> SELECTED TEXT
--- Start ---

That leaves us with the serious games which are supposed to be just like those normal games we play, but with serious and poignant themes in mind. Wait, don't we have these already? Didn't Far Cry 2 touch on the poverty and power struggles in Africa? Didn't Bioshock try to challenge our notions of freedom (“A man chooses, a slave obeys”)? And how many countless games have been satirical but serious critiques of western society (Fallout, Grand Theft Auto)? Now, those games aren't perfect. They haven't all even accomplished what they set out to do, necessarily. But they try and they becoming more potent with each iteration. Why aren't they called serious games? Because, as with education games and simulators, it's superfluous.

It’s not as if the “serious games” crowd has a large repertoire of successes to claim either. They’ve done no better than Bethesda or Ubisoft or EA at this, because this is a rapidly changing highly experimental medium. We’re all getting better at this at the same time. But serious developers are actually starting back at square one, intentionally. Rather than work with those tools that we have already crafted, they try and reinvent the wheel. They seem to think that all of these techniques we’ve created for immersion and engaging players in other games won’t work in their serious games. Why not?

Rarely, if ever, will people make this kind of distinction in film or literature. Nor will those authors writing with serious intent eschew the techniques of those writers who write for entertainment. There is a reason that many philosophers wrote novels: They get the point across without making it dry and boring. Calling these games serious does nothing except erect a big wall between developers who are trying to accomplish the same goal. It’s a wall that prevents healthy discourse between developers, businesses, and students.

Frankly, it's damned arrogant. The term came about through a mixture of marketing on the part of the colleges and through a level of arrogance for developers who wanted to separate themselves from those other designers who make games just for fun. I truly believe that a large portion of it comes from a desire to say, "I make serious games, about how beating women is wrong." so that they can get a pat on the back from those ignorant of the power already inherent in mass market games.

We need to stand up for ourselves as an industry. We're going on a solid 40 years now, we don't have to pretend like this is just kids’ stuff anymore and we sure as hell don't have to label any attempts at mature themes as "serious". It's condescending, it’s counter-productive, and it’s unnecessary.

1 comment:

Flessen0 said...

So there is one thing these definitions agree on, save for the last one. That is that serious games are for something other than "pure entertainment". This implies that any game that is "non-serious" is only for entertainment. These people are implying, some explicitly so, that any game which is non-serious cannot have a real impact beyond being entertaining

Not to start off on a negative note intentionally, But your analysis is wrong. All three definitions you provided speak about the primary purpose of a serious game. They say nothing about intentions of other games. I use this as my starting off point because I feel like you miss the fundamental purpose of explicit designing serious games and the goals involved in doing so.

--- End ---

> SOURCE DATA
--- Start ---

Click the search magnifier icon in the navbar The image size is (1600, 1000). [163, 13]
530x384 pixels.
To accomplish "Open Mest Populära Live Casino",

--- End ---

> WRITTEN TASK A
In the post on serious games, which game is said to have tried to challenge our notions of freedom?
> WRITTEN TASK B
Copy out everything in the post on serious games from "Flessen0 said..." down to "in doing so.".

> RESPONSE A
Bioshock

> RESPONSE B
Flessen0 said...

So there is one thing these definitions agree on, save for the last one. That is that serious games are for something other than "pure entertainment". This implies that any game that is "non-serious" is only for entertainment. These people are implying, some explicitly so, that any game which is non-serious cannot have a real impact beyond being entertaining

Not to start off on a negative note intentionally, But your analysis is wrong. All three definitions you provided speak about the primary purpose of a serious game. They say nothing about intentions of other games. I use this as my starting off point because I feel like you miss the fundamental purpose of explicit designing serious games and the goals involved in doing so.